> **THE TASK**
Images are to be left out; everything else in the records gets copied exactly.

> **SOURCE MATERIAL**
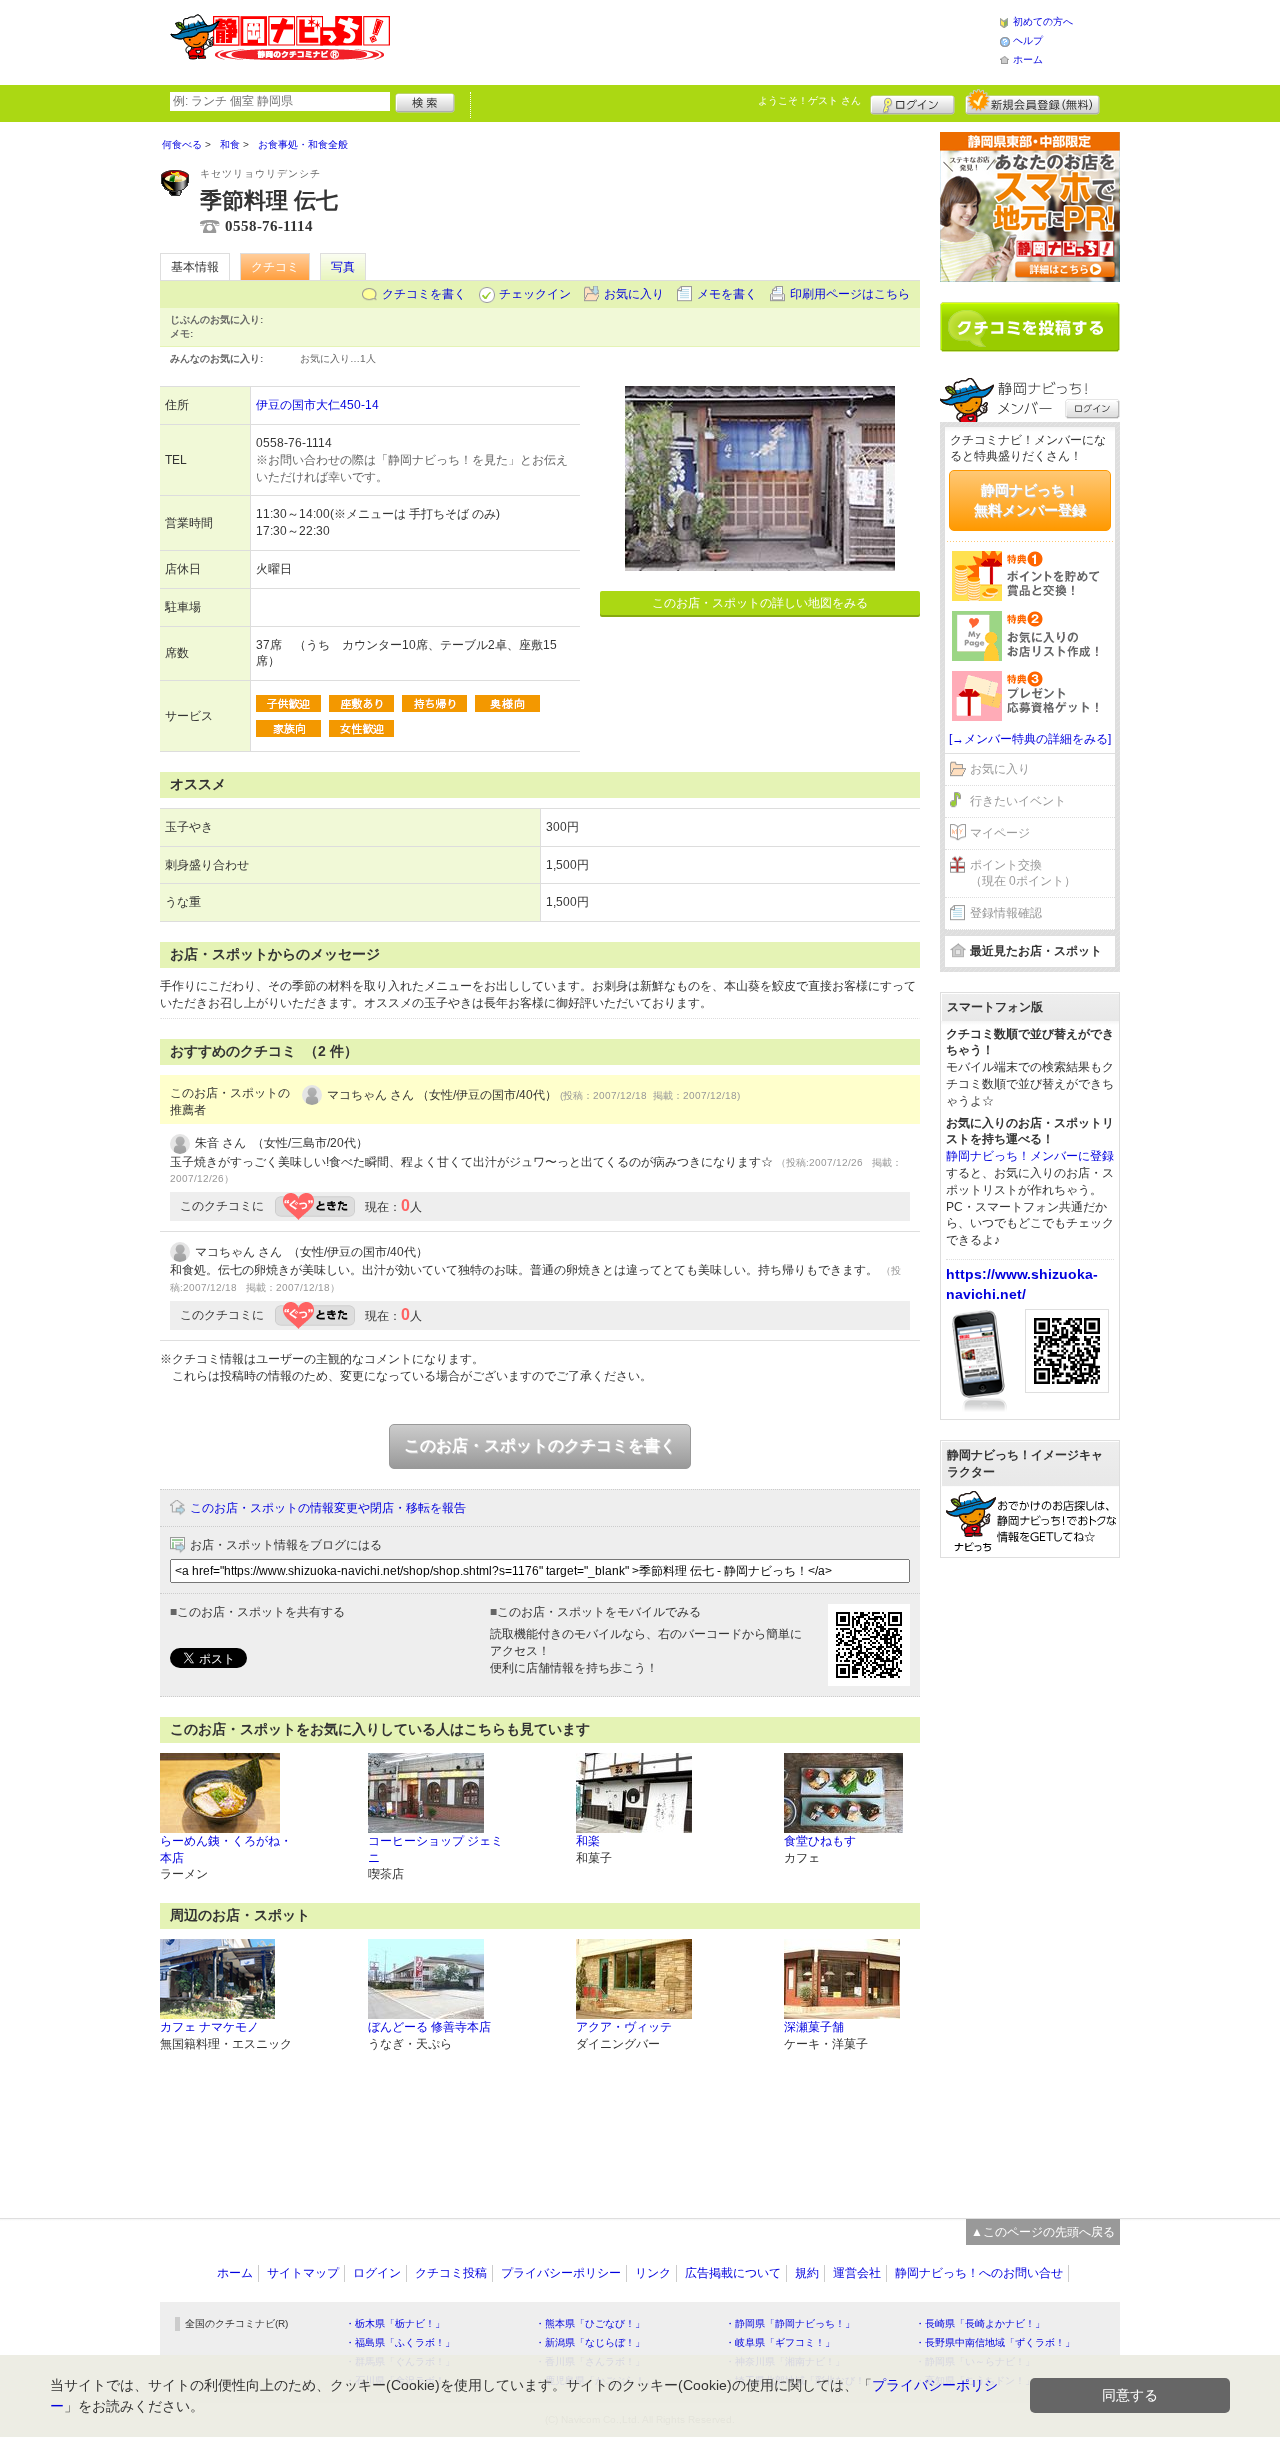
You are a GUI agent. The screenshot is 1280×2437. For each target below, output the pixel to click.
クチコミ (275, 267)
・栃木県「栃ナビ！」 (395, 2323)
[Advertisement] (694, 40)
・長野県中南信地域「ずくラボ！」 (995, 2342)
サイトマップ (303, 2273)
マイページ (1000, 833)
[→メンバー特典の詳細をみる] (1030, 739)
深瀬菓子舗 (814, 2027)
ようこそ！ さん (809, 100)
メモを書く (727, 294)
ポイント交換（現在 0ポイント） (1023, 873)
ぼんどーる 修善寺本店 (429, 2027)
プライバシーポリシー (561, 2273)
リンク (653, 2273)
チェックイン (535, 294)
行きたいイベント (1018, 801)
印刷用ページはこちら (850, 294)
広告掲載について (733, 2273)
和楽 (588, 1841)
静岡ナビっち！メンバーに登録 (1030, 1156)
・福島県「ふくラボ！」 (400, 2342)
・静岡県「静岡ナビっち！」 (790, 2323)
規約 (807, 2273)
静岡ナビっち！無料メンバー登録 (1030, 500)
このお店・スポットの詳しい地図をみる (760, 603)
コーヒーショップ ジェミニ (435, 1849)
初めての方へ (1043, 21)
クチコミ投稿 (451, 2273)
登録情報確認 (1006, 913)
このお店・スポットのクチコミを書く (540, 1445)
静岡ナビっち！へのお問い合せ (979, 2273)
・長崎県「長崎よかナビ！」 (980, 2323)
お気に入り (634, 294)
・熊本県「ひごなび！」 (590, 2323)
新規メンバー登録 (1032, 102)
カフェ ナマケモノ (209, 2027)
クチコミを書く (424, 294)
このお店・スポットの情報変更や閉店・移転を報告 (328, 1508)
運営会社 (857, 2273)
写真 (343, 267)
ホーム (1028, 59)
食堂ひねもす (820, 1841)
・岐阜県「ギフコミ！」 (780, 2342)
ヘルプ (1028, 40)
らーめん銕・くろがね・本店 (226, 1849)
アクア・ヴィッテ (624, 2027)
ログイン (912, 102)
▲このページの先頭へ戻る (1043, 2232)
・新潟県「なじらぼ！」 (590, 2342)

> **TASK OUTPUT**
You are a GUI agent. The screenshot is 1280×2437. For each target below, output the pixel to click.
クチコミ (275, 267)
・栃木県「栃ナビ！」 (395, 2323)
[Advertisement] (694, 40)
・長野県中南信地域「ずくラボ！」 (995, 2342)
サイトマップ (303, 2273)
マイページ (1000, 833)
[→メンバー特典の詳細をみる] (1030, 739)
深瀬菓子舗 (814, 2027)
ようこそ！ さん (809, 100)
メモを書く (727, 294)
ポイント交換（現在 0ポイント） (1023, 873)
ぼんどーる 修善寺本店 (429, 2027)
プライバシーポリシー (561, 2273)
リンク (653, 2273)
チェックイン (535, 294)
行きたいイベント (1018, 801)
印刷用ページはこちら (850, 294)
広告掲載について (733, 2273)
和楽 (588, 1841)
静岡ナビっち！メンバーに登録 (1030, 1156)
・福島県「ふくラボ！」 (400, 2342)
・静岡県「静岡ナビっち！」 (790, 2323)
規約 (807, 2273)
静岡ナビっち！無料メンバー登録 (1030, 500)
このお店・スポットの詳しい地図をみる (760, 603)
コーヒーショップ ジェミニ (435, 1849)
初めての方へ (1043, 21)
クチコミ投稿 (451, 2273)
登録情報確認 (1006, 913)
このお店・スポットのクチコミを書く (540, 1445)
静岡ナビっち！へのお問い合せ (979, 2273)
・長崎県「長崎よかナビ！」 (980, 2323)
お気に入り (634, 294)
・熊本県「ひごなび！」 (590, 2323)
新規メンバー登録 (1032, 102)
カフェ ナマケモノ (209, 2027)
クチコミを書く (424, 294)
このお店・スポットの情報変更や閉店・移転を報告 (328, 1508)
運営会社 (857, 2273)
写真 (343, 267)
ホーム (1028, 59)
食堂ひねもす (820, 1841)
・岐阜県「ギフコミ！」 (780, 2342)
ヘルプ (1028, 40)
らーめん銕・くろがね・本店 (226, 1849)
アクア・ヴィッテ (624, 2027)
ログイン (912, 102)
▲このページの先頭へ戻る (1043, 2232)
・新潟県「なじらぼ！」 (590, 2342)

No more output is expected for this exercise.